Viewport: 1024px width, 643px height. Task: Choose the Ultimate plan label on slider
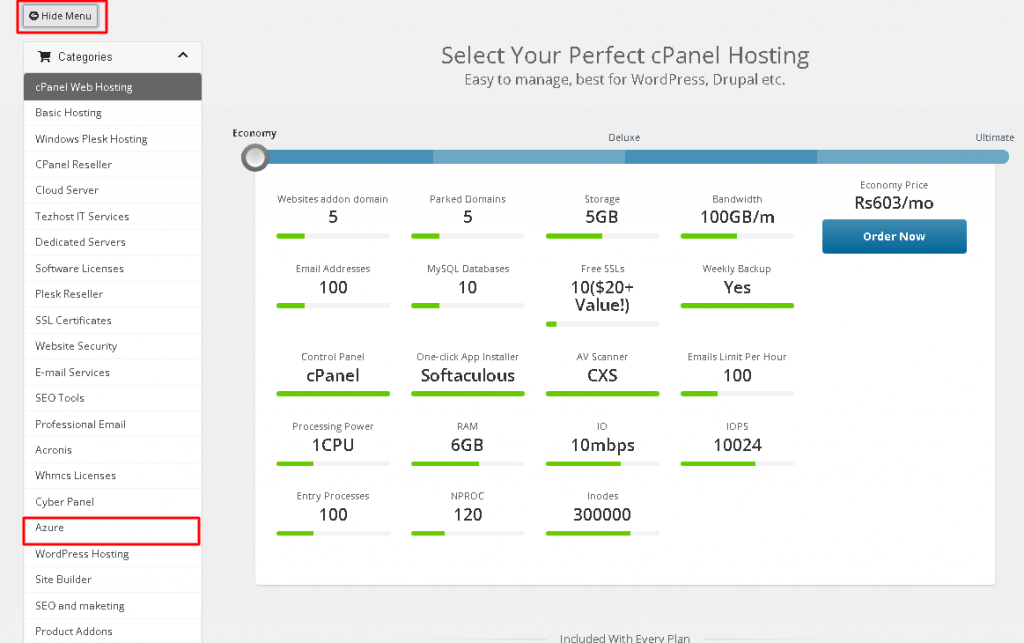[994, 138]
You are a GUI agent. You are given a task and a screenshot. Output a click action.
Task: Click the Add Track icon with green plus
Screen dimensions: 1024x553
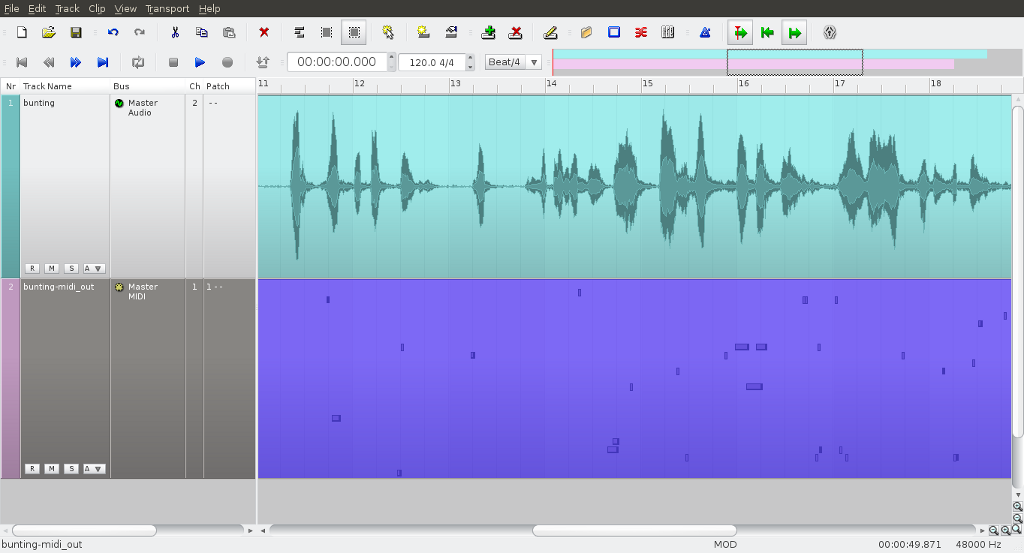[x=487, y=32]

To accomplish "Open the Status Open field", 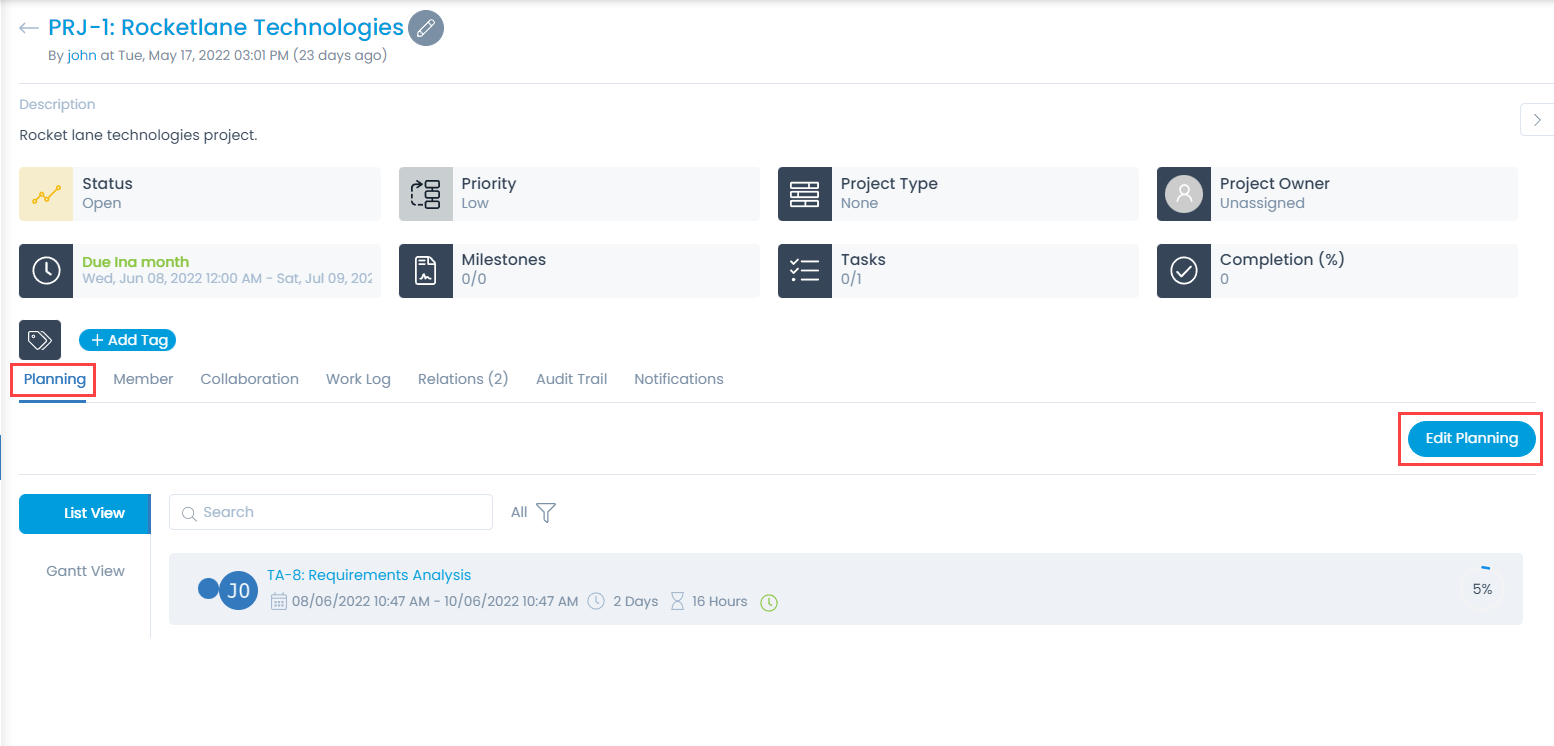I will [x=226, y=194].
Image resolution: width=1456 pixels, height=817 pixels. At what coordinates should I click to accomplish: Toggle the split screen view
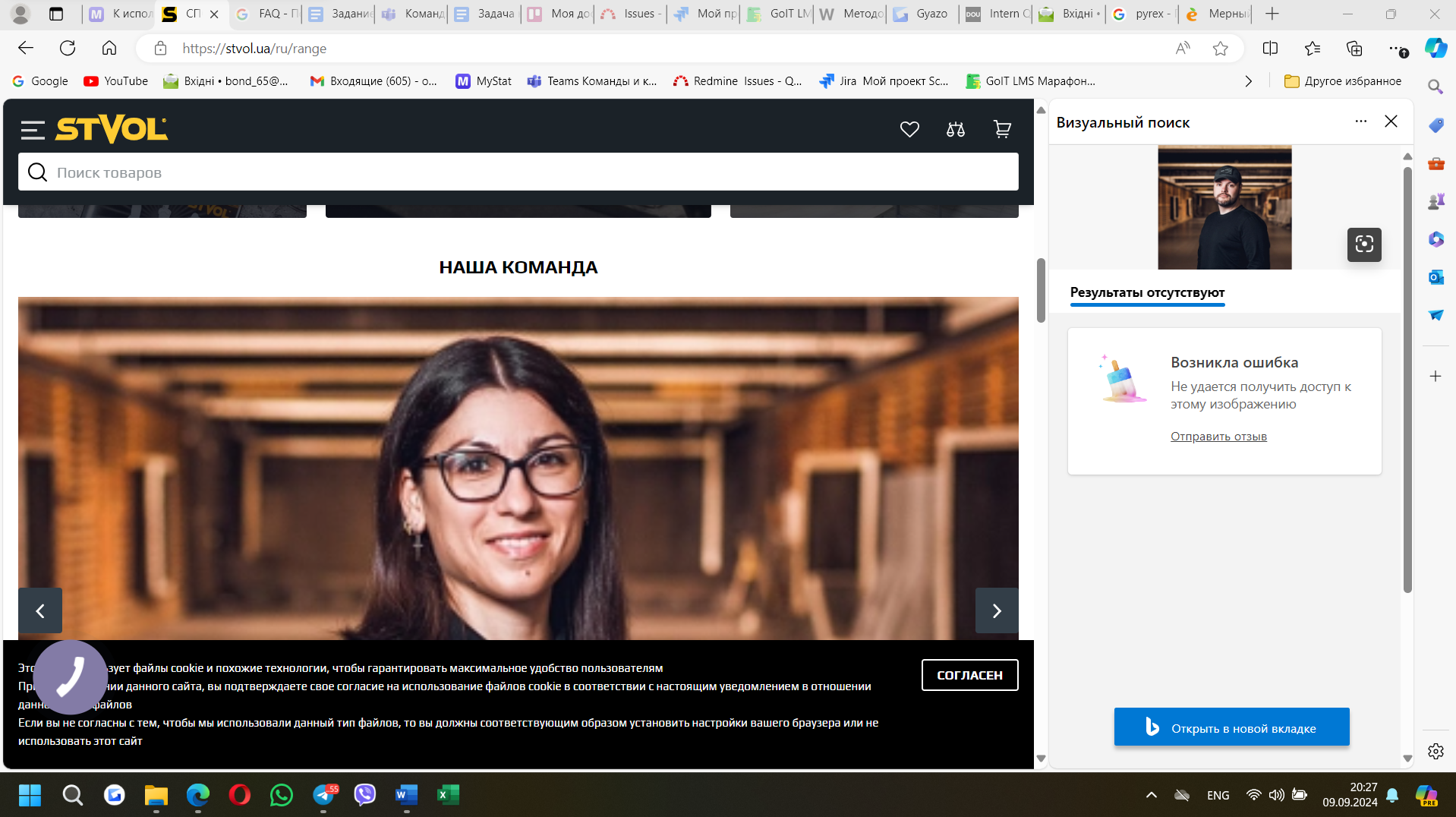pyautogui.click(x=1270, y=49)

........

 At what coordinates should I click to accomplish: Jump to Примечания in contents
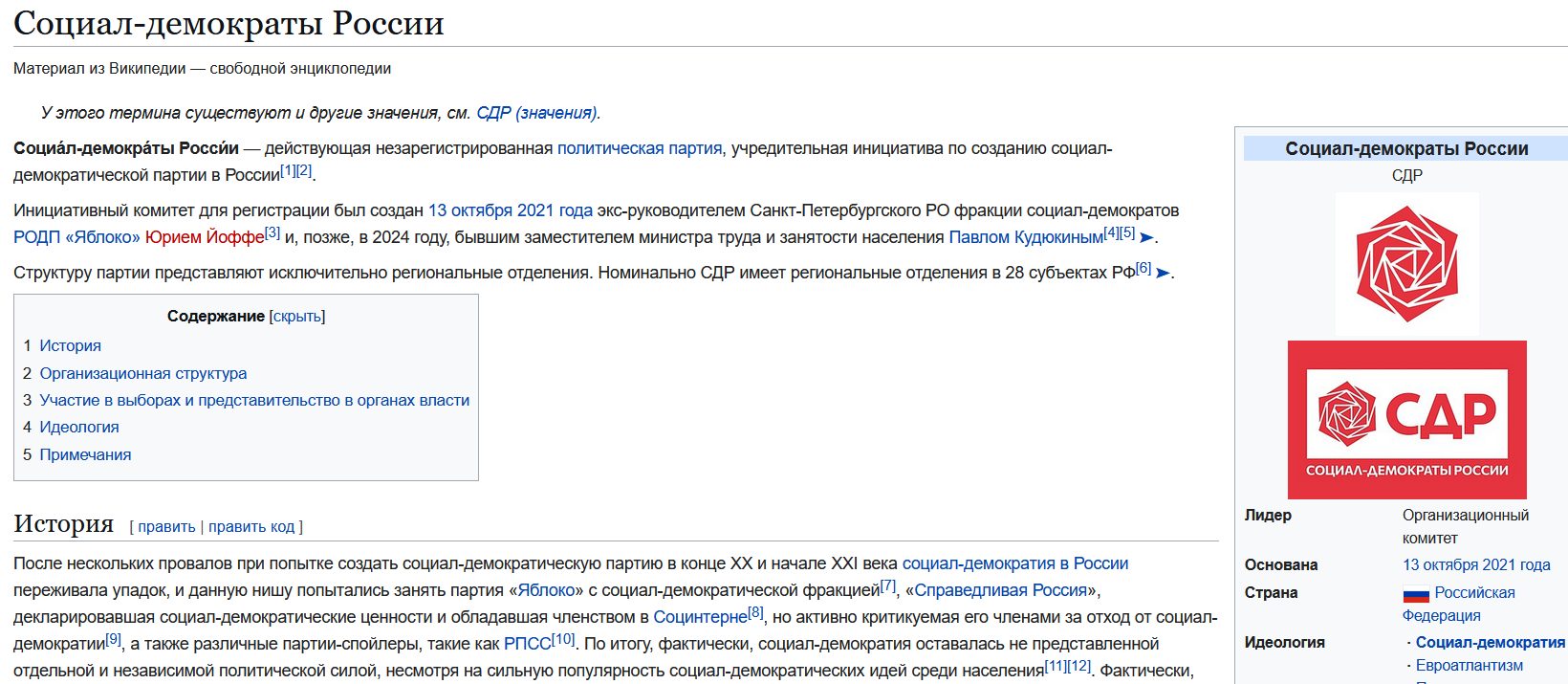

........

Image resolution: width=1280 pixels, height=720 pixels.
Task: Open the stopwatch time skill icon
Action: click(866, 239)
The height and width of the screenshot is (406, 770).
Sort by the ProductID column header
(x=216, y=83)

........

■ **What you are asked to do**
Scan the listing above, and wherever a line holds the word "screenshot", copy it.

■ **Reply to the task**
You are a GUI agent. You are given a task and a screenshot. Output a click action.
The height and width of the screenshot is (406, 770).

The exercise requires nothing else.